▶ _WORK ORDER_
If a line in the entries below includes "agent", show that line.

▶ _EXERCISE MATERIALS_
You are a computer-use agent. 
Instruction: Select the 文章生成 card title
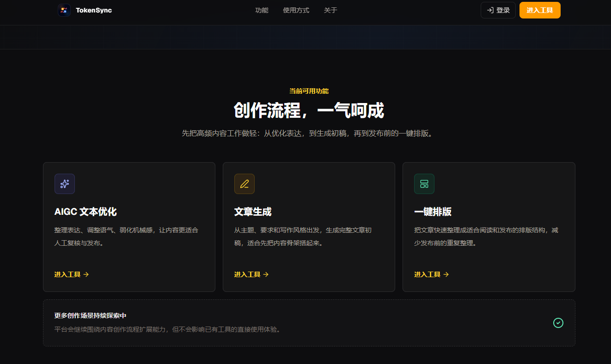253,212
--
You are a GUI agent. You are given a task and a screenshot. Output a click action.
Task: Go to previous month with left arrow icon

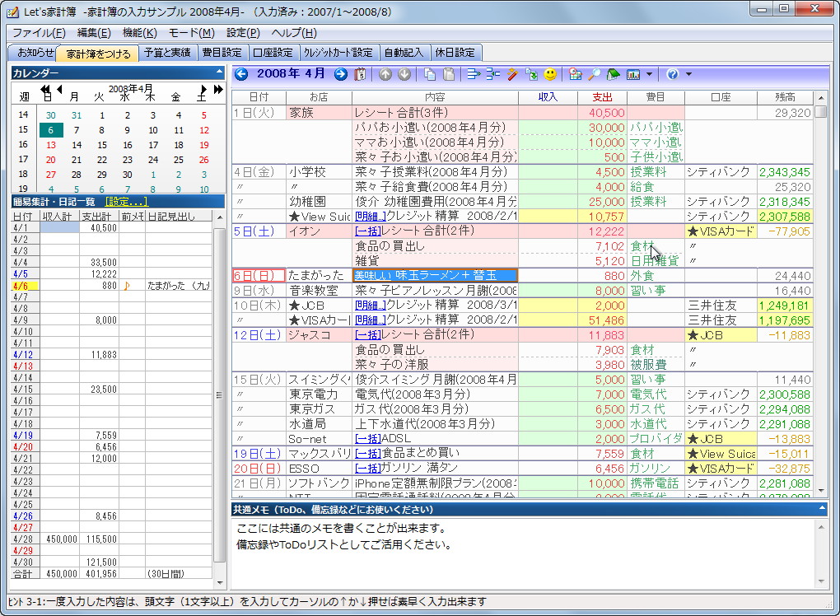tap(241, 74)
--
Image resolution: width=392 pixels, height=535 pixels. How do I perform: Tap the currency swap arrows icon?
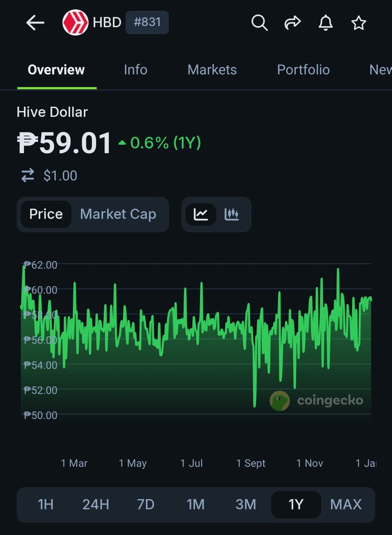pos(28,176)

▶ _EXERCISE SOLUTION_
You are a computer-use agent. 
You are a GUI agent. You are given a task and a screenshot. Output a click action.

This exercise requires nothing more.